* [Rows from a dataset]
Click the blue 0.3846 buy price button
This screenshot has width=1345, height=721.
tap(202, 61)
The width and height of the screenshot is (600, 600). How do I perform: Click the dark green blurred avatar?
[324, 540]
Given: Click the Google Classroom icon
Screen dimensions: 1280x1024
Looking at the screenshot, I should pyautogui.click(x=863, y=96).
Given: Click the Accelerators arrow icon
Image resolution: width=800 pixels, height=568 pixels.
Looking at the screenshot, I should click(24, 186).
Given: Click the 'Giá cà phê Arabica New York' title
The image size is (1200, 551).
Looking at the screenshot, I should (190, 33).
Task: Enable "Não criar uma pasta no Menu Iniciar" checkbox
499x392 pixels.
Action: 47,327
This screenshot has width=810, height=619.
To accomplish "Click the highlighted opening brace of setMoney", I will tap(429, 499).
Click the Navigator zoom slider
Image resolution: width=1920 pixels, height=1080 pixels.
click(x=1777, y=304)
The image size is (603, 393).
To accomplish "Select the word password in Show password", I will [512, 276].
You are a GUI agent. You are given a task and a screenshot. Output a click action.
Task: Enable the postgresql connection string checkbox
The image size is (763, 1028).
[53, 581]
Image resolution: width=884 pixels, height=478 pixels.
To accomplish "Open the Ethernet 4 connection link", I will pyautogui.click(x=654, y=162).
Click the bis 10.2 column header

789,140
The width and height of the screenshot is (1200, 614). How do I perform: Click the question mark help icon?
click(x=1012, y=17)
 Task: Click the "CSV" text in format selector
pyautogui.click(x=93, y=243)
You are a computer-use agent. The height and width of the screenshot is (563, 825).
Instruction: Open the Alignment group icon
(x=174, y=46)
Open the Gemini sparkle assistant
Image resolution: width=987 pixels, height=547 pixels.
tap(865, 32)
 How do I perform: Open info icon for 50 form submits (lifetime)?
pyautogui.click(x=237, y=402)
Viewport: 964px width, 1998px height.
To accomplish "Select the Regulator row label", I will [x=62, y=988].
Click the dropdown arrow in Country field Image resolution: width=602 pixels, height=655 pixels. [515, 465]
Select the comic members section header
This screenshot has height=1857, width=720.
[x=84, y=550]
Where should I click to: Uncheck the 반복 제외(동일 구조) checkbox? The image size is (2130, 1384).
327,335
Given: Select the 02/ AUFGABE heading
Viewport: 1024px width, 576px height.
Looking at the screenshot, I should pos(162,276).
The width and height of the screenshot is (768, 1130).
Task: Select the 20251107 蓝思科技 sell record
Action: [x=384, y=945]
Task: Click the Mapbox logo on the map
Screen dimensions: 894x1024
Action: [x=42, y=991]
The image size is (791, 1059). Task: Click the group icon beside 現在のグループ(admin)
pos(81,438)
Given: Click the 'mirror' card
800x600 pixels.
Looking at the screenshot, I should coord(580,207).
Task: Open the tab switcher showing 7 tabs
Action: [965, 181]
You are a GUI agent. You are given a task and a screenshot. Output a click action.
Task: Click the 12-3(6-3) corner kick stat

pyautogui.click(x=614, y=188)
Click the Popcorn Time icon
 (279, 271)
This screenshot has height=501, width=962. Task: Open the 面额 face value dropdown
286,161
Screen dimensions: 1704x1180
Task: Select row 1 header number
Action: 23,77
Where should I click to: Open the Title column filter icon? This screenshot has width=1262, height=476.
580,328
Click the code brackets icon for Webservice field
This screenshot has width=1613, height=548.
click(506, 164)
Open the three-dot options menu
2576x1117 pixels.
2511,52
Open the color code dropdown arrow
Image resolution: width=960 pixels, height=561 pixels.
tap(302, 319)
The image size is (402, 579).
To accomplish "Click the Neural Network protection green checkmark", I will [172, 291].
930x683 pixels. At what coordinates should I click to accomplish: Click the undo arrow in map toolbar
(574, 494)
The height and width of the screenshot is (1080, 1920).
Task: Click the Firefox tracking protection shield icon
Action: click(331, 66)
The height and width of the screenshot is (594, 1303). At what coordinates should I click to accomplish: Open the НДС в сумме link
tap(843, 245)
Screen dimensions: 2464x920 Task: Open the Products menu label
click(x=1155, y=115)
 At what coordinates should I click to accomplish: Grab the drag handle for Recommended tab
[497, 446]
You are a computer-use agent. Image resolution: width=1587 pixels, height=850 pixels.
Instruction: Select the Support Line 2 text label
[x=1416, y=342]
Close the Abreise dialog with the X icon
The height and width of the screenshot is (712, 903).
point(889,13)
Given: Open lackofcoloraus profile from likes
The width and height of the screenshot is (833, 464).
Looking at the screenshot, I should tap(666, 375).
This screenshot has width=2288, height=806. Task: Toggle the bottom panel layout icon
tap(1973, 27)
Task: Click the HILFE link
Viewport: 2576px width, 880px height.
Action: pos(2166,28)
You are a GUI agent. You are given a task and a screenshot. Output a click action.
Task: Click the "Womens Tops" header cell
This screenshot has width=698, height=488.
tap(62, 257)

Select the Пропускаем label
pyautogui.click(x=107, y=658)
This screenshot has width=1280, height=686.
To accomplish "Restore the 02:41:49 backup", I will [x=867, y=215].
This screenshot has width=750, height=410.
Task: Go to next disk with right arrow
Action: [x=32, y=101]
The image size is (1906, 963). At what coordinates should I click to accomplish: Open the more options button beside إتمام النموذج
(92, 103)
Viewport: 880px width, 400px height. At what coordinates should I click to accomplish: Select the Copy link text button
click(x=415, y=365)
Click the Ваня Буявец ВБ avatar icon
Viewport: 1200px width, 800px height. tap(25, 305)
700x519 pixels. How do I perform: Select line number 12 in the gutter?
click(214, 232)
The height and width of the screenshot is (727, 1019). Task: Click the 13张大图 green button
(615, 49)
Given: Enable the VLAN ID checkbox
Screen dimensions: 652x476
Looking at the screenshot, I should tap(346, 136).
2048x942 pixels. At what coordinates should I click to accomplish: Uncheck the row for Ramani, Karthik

* [Instructions for the task] Rewrite all of the entries above, putting "check box" wherever "checkbox" appears and keeping everything else the same.

* [Right answer]
Click the blue 0.3846 buy price button
This screenshot has width=1345, height=721.
tap(202, 61)
The width and height of the screenshot is (600, 600). How do I perform: Click the dark green blurred avatar?
[324, 540]
Given: Click the Google Classroom icon
Screen dimensions: 1280x1024
Looking at the screenshot, I should pyautogui.click(x=863, y=96).
Given: Click the Accelerators arrow icon
Image resolution: width=800 pixels, height=568 pixels.
Looking at the screenshot, I should click(24, 186).
Given: Click the 'Giá cà phê Arabica New York' title
The image size is (1200, 551).
Looking at the screenshot, I should (190, 33).
Task: Enable "Não criar uma pasta no Menu Iniciar" check box
499x392 pixels.
Action: 47,327
This screenshot has width=810, height=619.
To accomplish "Click the highlighted opening brace of setMoney", I will tap(429, 499).
Click the Navigator zoom slider
Image resolution: width=1920 pixels, height=1080 pixels.
click(x=1777, y=304)
The image size is (603, 393).
To accomplish "Select the word password in Show password", I will [512, 276].
You are a GUI agent. You are given a task and a screenshot. Output a click action.
Task: Enable the postgresql connection string check box
The image size is (763, 1028).
[53, 581]
Image resolution: width=884 pixels, height=478 pixels.
To accomplish "Open the Ethernet 4 connection link", I will pyautogui.click(x=654, y=162).
Click the bis 10.2 column header

789,140
The width and height of the screenshot is (1200, 614). How do I perform: Click the question mark help icon?
click(x=1012, y=17)
 Task: Click the "CSV" text in format selector
pyautogui.click(x=93, y=243)
You are a computer-use agent. The height and width of the screenshot is (563, 825).
Instruction: Open the Alignment group icon
(x=174, y=46)
Open the Gemini sparkle assistant
Image resolution: width=987 pixels, height=547 pixels.
tap(865, 32)
 How do I perform: Open info icon for 50 form submits (lifetime)?
pyautogui.click(x=237, y=402)
Viewport: 964px width, 1998px height.
To accomplish "Select the Regulator row label", I will [x=62, y=988].
Click the dropdown arrow in Country field Image resolution: width=602 pixels, height=655 pixels. [515, 465]
Select the comic members section header
This screenshot has height=1857, width=720.
[x=84, y=550]
Where should I click to: Uncheck the 반복 제외(동일 구조) check box? The image size is (2130, 1384).
327,335
Given: Select the 02/ AUFGABE heading
Viewport: 1024px width, 576px height.
Looking at the screenshot, I should pos(162,276).
The width and height of the screenshot is (768, 1130).
Task: Select the 20251107 蓝思科技 sell record
Action: [x=384, y=945]
Task: Click the Mapbox logo on the map
Screen dimensions: 894x1024
Action: [x=42, y=991]
The image size is (791, 1059). Task: Click the group icon beside 現在のグループ(admin)
pos(81,438)
Given: Click the 'mirror' card
800x600 pixels.
Looking at the screenshot, I should coord(580,207).
Task: Open the tab switcher showing 7 tabs
Action: [965, 181]
You are a GUI agent. You are given a task and a screenshot. Output a click action.
Task: Click the 12-3(6-3) corner kick stat

pyautogui.click(x=614, y=188)
Click the Popcorn Time icon
 (279, 271)
This screenshot has height=501, width=962. Task: Open the 面额 face value dropdown
286,161
Screen dimensions: 1704x1180
Task: Select row 1 header number
Action: 23,77
Where should I click to: Open the Title column filter icon? This screenshot has width=1262, height=476.
580,328
Click the code brackets icon for Webservice field
This screenshot has width=1613, height=548.
click(506, 164)
Open the three-dot options menu
2576x1117 pixels.
2511,52
Open the color code dropdown arrow
Image resolution: width=960 pixels, height=561 pixels.
tap(302, 319)
The image size is (402, 579).
To accomplish "Click the Neural Network protection green checkmark", I will [172, 291].
930x683 pixels. At what coordinates should I click to accomplish: Click the undo arrow in map toolbar
(574, 494)
The height and width of the screenshot is (1080, 1920).
Task: Click the Firefox tracking protection shield icon
Action: click(331, 66)
The height and width of the screenshot is (594, 1303). At what coordinates should I click to accomplish: Open the НДС в сумме link
tap(843, 245)
Screen dimensions: 2464x920 Task: Open the Products menu label
click(x=1155, y=115)
 At what coordinates should I click to accomplish: Grab the drag handle for Recommended tab
[497, 446]
You are a computer-use agent. Image resolution: width=1587 pixels, height=850 pixels.
Instruction: Select the Support Line 2 text label
[x=1416, y=342]
Close the Abreise dialog with the X icon
The height and width of the screenshot is (712, 903).
point(889,13)
Given: Open lackofcoloraus profile from likes
The width and height of the screenshot is (833, 464).
Looking at the screenshot, I should tap(666, 375).
This screenshot has width=2288, height=806. Task: Toggle the bottom panel layout icon
tap(1973, 27)
Task: Click the HILFE link
Viewport: 2576px width, 880px height.
Action: pos(2166,28)
You are a GUI agent. You are given a task and a screenshot. Output a click action.
Task: Click the "Womens Tops" header cell
This screenshot has width=698, height=488.
tap(62, 257)

Select the Пропускаем label
pyautogui.click(x=107, y=658)
This screenshot has width=1280, height=686.
To accomplish "Restore the 02:41:49 backup", I will [x=867, y=215].
This screenshot has width=750, height=410.
Task: Go to next disk with right arrow
Action: [x=32, y=101]
The image size is (1906, 963). At what coordinates should I click to accomplish: Open the more options button beside إتمام النموذج
(92, 103)
Viewport: 880px width, 400px height. At what coordinates should I click to accomplish: Select the Copy link text button
click(x=415, y=365)
Click the Ваня Буявец ВБ avatar icon
Viewport: 1200px width, 800px height. tap(25, 305)
700x519 pixels. How do I perform: Select line number 12 in the gutter?
click(214, 232)
The height and width of the screenshot is (727, 1019). Task: Click the 13张大图 green button
(615, 49)
Given: Enable the VLAN ID check box
Screen dimensions: 652x476
Looking at the screenshot, I should tap(346, 136).
2048x942 pixels. At what coordinates should I click to accomplish: Uncheck the row for Ramani, Karthik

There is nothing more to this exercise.